And at the dead center of that manufacturing process isn't Jude Law’s Putin. It’s Paul Dano.


The Architect of Chaos


If you have watched There Will Be Blood or The Batman, you already know that nobody in modern Hollywood does quiet, simmering, intellectual menace quite like Paul Dano. Here, he plays Vadim Baranov, a fictionalized stand-in for Vladislav Surkov—the real-life theater director and reality TV producer who somehow became Putin's right-hand man and chief spin doctor during the chaotic early 2000s.


Dano’s Baranov is the ultimate cynical manipulator. The trailer perfectly captures the terrifying thesis of the film: what happens when you treat the geopolitical landscape of a collapsing superpower like a giant piece of avant-garde theater? The transition of post-Soviet Russia from a chaotic, vulnerable democracy into a hyper-controlled authoritarian nightmare wasn't just built on KGB muscle; it was built on smoke, mirrors, and mass media manipulation.

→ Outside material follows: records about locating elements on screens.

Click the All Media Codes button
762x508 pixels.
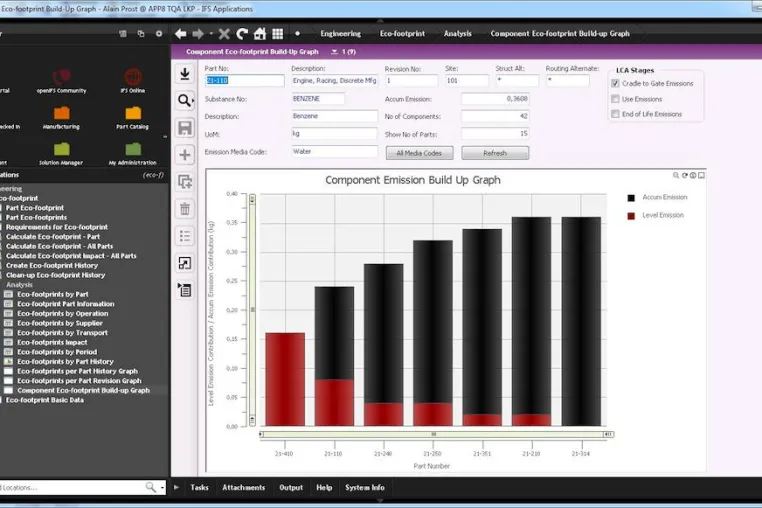[419, 153]
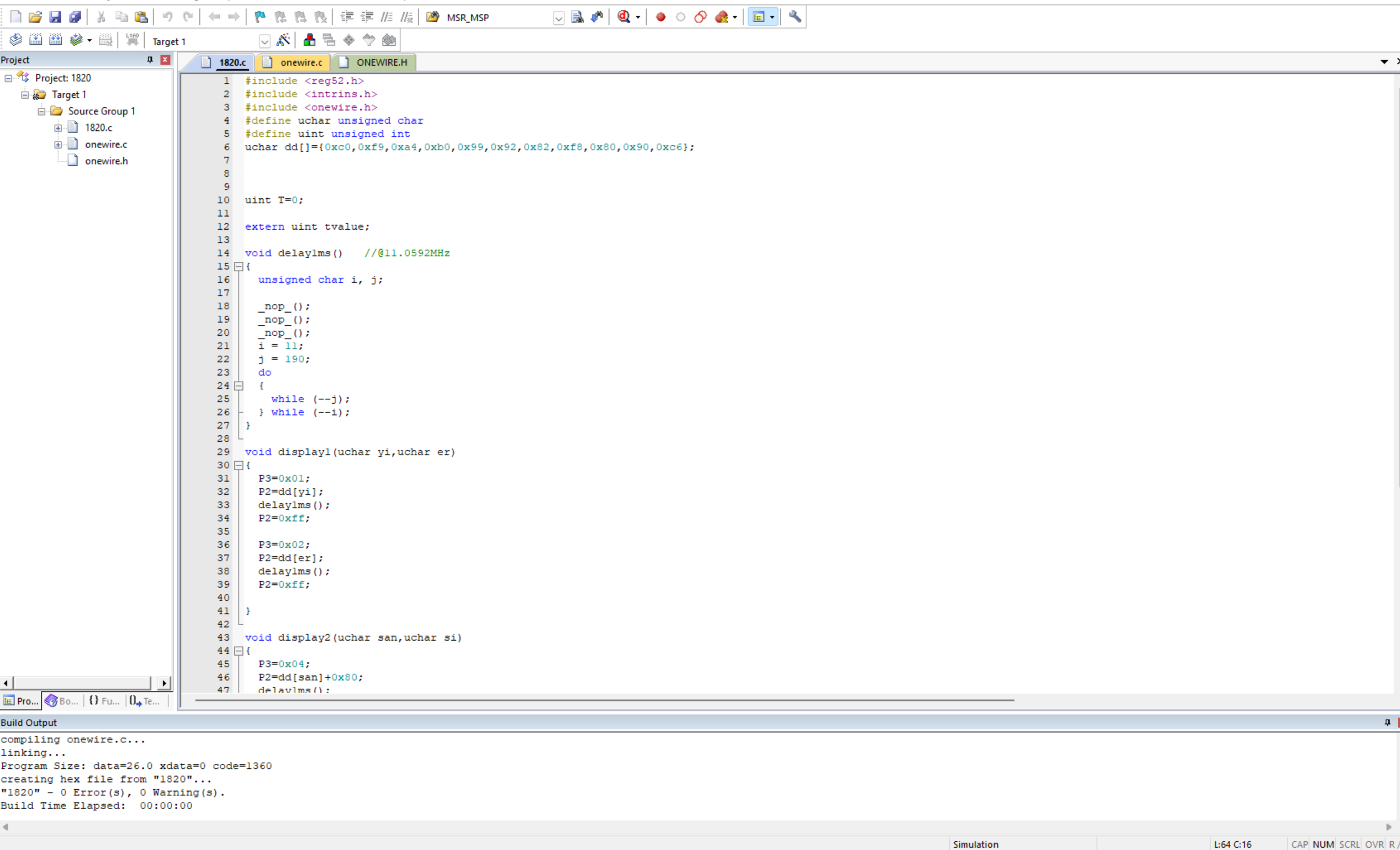Toggle pin on Project panel
The height and width of the screenshot is (850, 1400).
(x=150, y=60)
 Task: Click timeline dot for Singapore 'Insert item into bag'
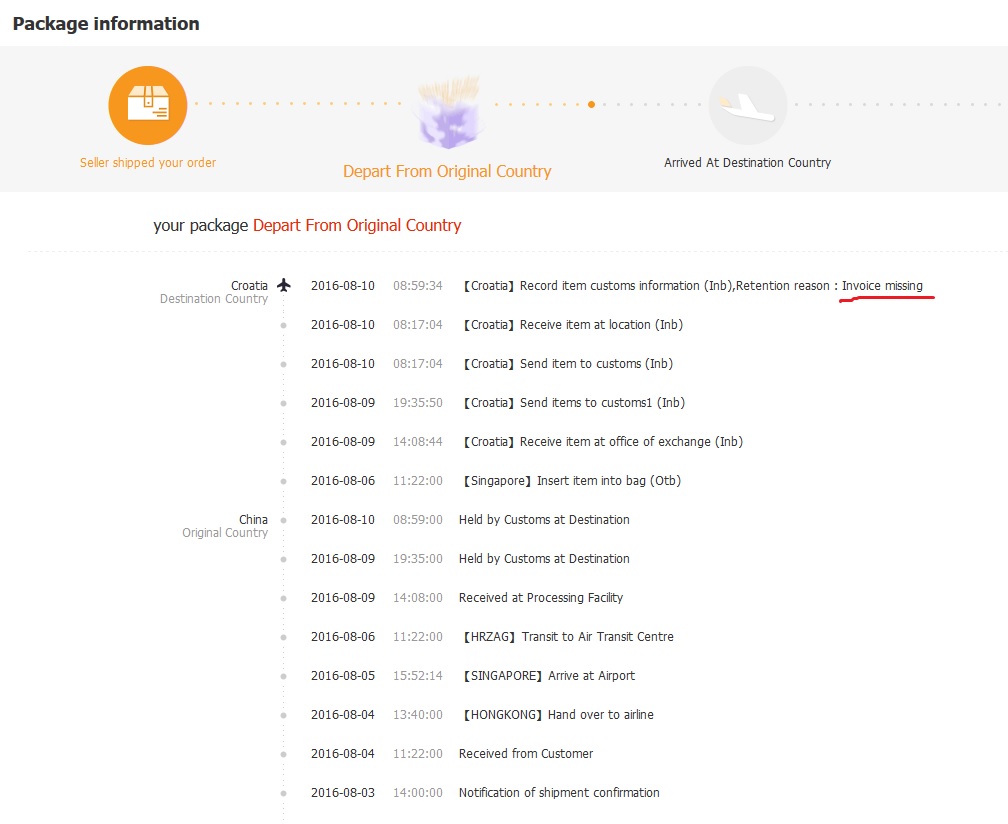tap(284, 481)
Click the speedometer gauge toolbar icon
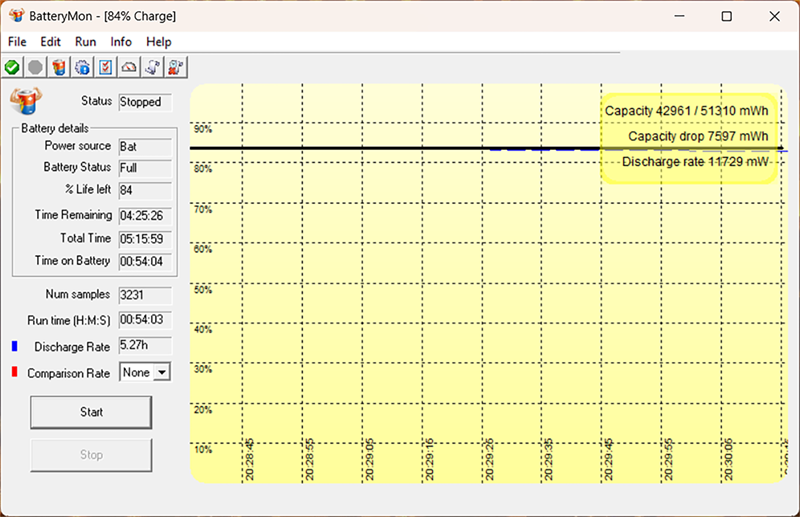Viewport: 800px width, 517px height. pyautogui.click(x=130, y=67)
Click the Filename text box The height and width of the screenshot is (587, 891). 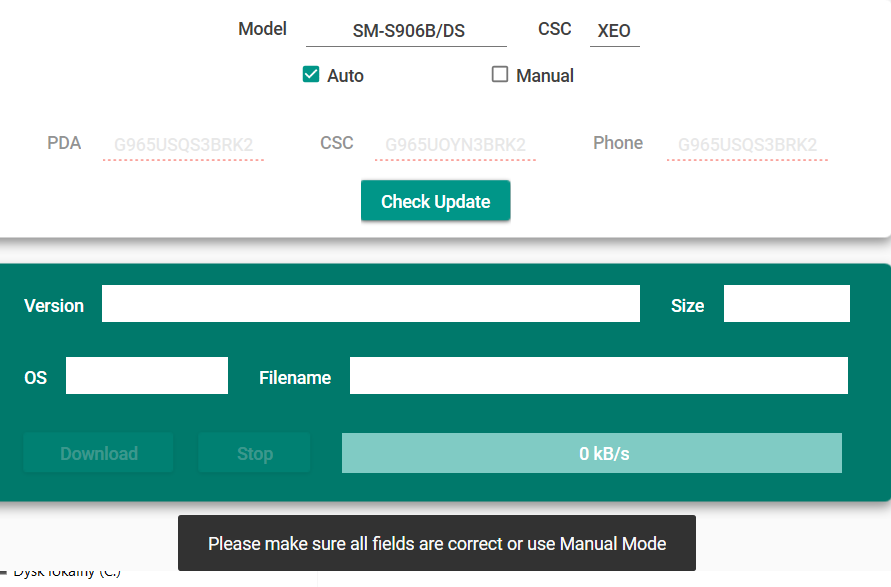(x=598, y=376)
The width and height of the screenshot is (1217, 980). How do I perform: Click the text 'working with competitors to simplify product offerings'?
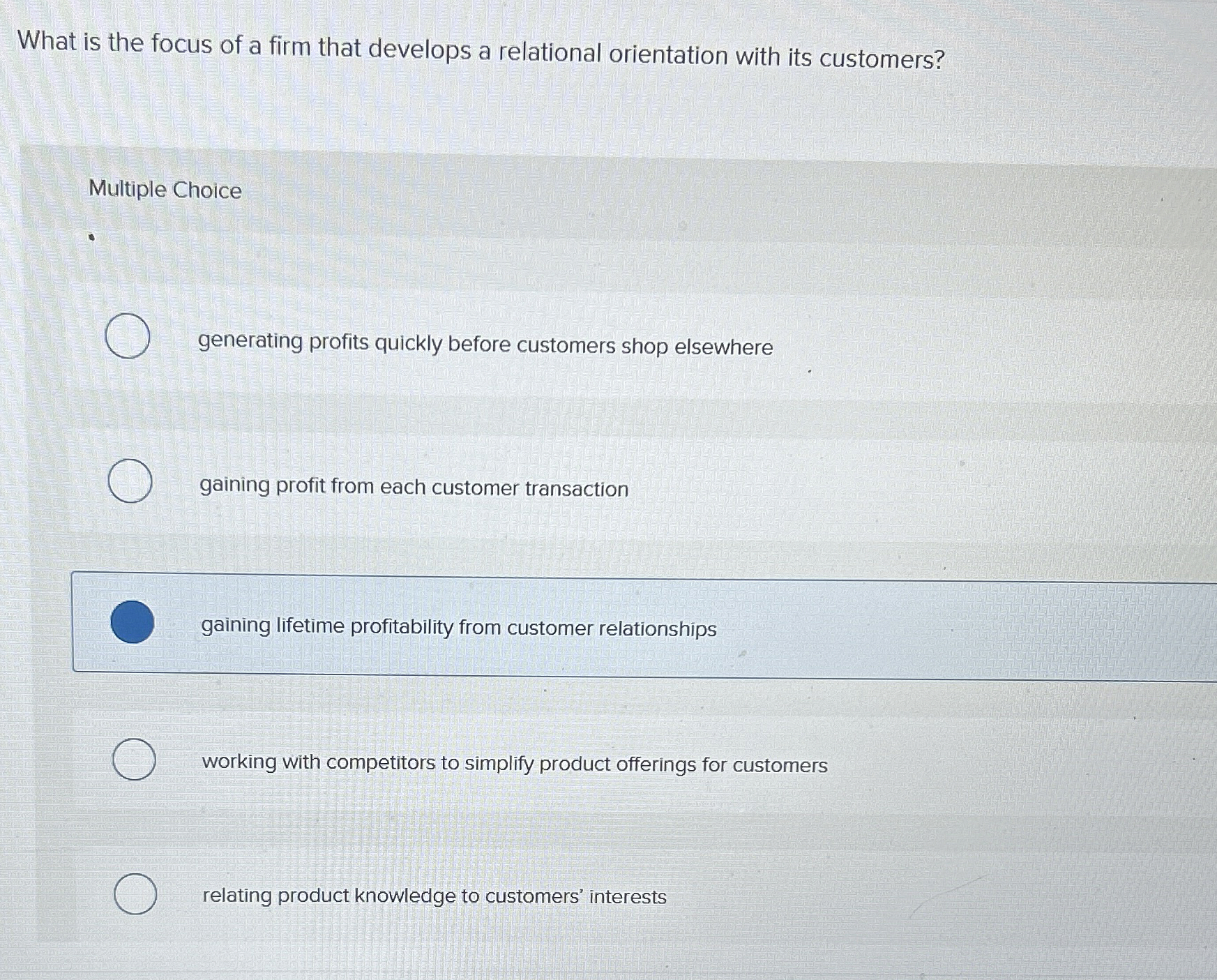tap(448, 763)
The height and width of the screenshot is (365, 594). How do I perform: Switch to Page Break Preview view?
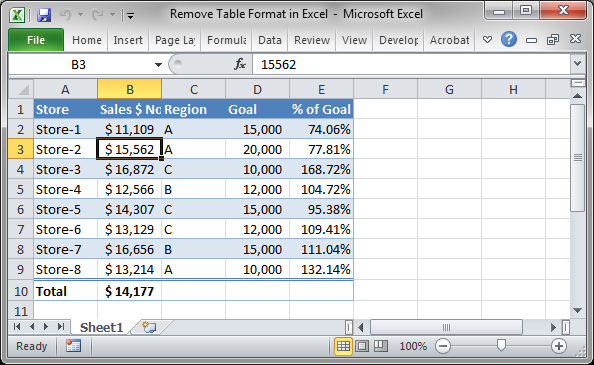pos(381,346)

Baranov understood a very dark truth about human nature. He saw that the people didn't actually want the messy, "horizontal" equality of the 1990s—they craved the "verticality" of a strongman. He gave them a Tsar. Watching Dano’s soft-spoken, cherubic face deliver amoral soliloquies justifying violence, corruption, and tyranny is the kind of skin-crawling performance that gets under your fingernails and stays there. He is the guy who writes the script, sets the stage, and then quietly watches the world burn from the safety of the VIP box.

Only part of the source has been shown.